WHAT TO PRODUCE →
From the first entry to the last, copy the material exactly as it stands.

++++++++

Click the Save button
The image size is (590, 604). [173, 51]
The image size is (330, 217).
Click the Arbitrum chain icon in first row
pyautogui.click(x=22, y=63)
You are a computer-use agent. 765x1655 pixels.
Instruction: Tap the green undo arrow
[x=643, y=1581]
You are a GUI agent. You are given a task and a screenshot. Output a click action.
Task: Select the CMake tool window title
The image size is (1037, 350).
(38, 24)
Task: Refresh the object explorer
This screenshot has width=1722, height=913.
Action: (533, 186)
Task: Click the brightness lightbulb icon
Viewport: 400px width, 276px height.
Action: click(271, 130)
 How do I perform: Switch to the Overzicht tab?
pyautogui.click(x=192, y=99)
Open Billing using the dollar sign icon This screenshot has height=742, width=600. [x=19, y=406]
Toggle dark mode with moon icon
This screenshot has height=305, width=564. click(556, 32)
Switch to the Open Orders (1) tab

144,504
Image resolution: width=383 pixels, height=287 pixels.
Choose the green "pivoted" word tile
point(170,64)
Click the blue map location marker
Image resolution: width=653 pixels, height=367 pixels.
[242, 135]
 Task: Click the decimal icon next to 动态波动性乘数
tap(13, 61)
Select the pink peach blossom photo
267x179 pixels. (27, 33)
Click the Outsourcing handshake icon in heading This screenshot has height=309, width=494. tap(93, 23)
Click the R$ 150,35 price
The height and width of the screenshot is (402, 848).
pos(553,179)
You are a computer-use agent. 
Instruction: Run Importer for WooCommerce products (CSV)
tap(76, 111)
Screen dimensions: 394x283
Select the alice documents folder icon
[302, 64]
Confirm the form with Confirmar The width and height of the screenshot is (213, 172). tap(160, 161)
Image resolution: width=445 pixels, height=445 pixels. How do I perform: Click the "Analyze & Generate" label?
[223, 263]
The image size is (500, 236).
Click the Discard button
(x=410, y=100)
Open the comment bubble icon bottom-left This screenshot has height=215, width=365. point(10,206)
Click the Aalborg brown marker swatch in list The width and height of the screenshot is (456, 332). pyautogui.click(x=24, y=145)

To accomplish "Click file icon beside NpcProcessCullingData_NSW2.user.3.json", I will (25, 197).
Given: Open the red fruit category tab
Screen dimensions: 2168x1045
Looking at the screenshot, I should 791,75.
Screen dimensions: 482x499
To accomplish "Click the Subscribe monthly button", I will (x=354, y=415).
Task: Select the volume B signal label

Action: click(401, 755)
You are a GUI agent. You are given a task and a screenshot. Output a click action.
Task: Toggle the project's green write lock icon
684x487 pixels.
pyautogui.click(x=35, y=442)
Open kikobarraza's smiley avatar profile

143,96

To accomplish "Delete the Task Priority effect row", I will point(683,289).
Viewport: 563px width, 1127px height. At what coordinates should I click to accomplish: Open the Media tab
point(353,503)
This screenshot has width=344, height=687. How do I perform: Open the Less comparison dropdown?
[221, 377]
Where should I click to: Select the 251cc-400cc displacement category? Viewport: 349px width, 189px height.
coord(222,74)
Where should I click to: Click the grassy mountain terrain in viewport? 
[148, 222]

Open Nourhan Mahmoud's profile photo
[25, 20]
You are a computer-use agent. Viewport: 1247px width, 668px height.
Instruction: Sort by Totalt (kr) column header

++++++++

ANSWER TO THIS EXERCISE →
Click the Save button
The image size is (590, 604). [173, 51]
The image size is (330, 217).
Click the Arbitrum chain icon in first row
pyautogui.click(x=22, y=63)
You are a computer-use agent. 765x1655 pixels.
Instruction: Tap the green undo arrow
[x=643, y=1581]
You are a GUI agent. You are given a task and a screenshot. Output a click action.
Task: Select the CMake tool window title
The image size is (1037, 350).
(38, 24)
Task: Refresh the object explorer
This screenshot has width=1722, height=913.
Action: (533, 186)
Task: Click the brightness lightbulb icon
Viewport: 400px width, 276px height.
Action: click(271, 130)
 How do I perform: Switch to the Overzicht tab?
pyautogui.click(x=192, y=99)
Open Billing using the dollar sign icon This screenshot has height=742, width=600. [x=19, y=406]
Toggle dark mode with moon icon
This screenshot has height=305, width=564. click(556, 32)
Switch to the Open Orders (1) tab

144,504
Image resolution: width=383 pixels, height=287 pixels.
Choose the green "pivoted" word tile
point(170,64)
Click the blue map location marker
Image resolution: width=653 pixels, height=367 pixels.
[242, 135]
 Task: Click the decimal icon next to 动态波动性乘数
tap(13, 61)
Select the pink peach blossom photo
267x179 pixels. (27, 33)
Click the Outsourcing handshake icon in heading This screenshot has height=309, width=494. tap(93, 23)
Click the R$ 150,35 price
The height and width of the screenshot is (402, 848).
pos(553,179)
You are a computer-use agent. 
Instruction: Run Importer for WooCommerce products (CSV)
tap(76, 111)
Screen dimensions: 394x283
Select the alice documents folder icon
[302, 64]
Confirm the form with Confirmar The width and height of the screenshot is (213, 172). tap(160, 161)
Image resolution: width=445 pixels, height=445 pixels. How do I perform: Click the "Analyze & Generate" label?
[223, 263]
The image size is (500, 236).
Click the Discard button
(x=410, y=100)
Open the comment bubble icon bottom-left This screenshot has height=215, width=365. point(10,206)
Click the Aalborg brown marker swatch in list The width and height of the screenshot is (456, 332). pyautogui.click(x=24, y=145)

To accomplish "Click file icon beside NpcProcessCullingData_NSW2.user.3.json", I will (25, 197).
Given: Open the red fruit category tab
Screen dimensions: 2168x1045
Looking at the screenshot, I should 791,75.
Screen dimensions: 482x499
To accomplish "Click the Subscribe monthly button", I will (x=354, y=415).
Task: Select the volume B signal label

Action: click(401, 755)
You are a GUI agent. You are given a task and a screenshot. Output a click action.
Task: Toggle the project's green write lock icon
684x487 pixels.
pyautogui.click(x=35, y=442)
Open kikobarraza's smiley avatar profile

143,96

To accomplish "Delete the Task Priority effect row", I will point(683,289).
Viewport: 563px width, 1127px height. At what coordinates should I click to accomplish: Open the Media tab
point(353,503)
This screenshot has width=344, height=687. How do I perform: Open the Less comparison dropdown?
[221, 377]
Where should I click to: Select the 251cc-400cc displacement category? Viewport: 349px width, 189px height.
coord(222,74)
Where should I click to: Click the grassy mountain terrain in viewport? 
[148, 222]

Open Nourhan Mahmoud's profile photo
[25, 20]
You are a computer-use agent. Viewport: 1247px width, 668px height.
Instruction: Sort by Totalt (kr) column header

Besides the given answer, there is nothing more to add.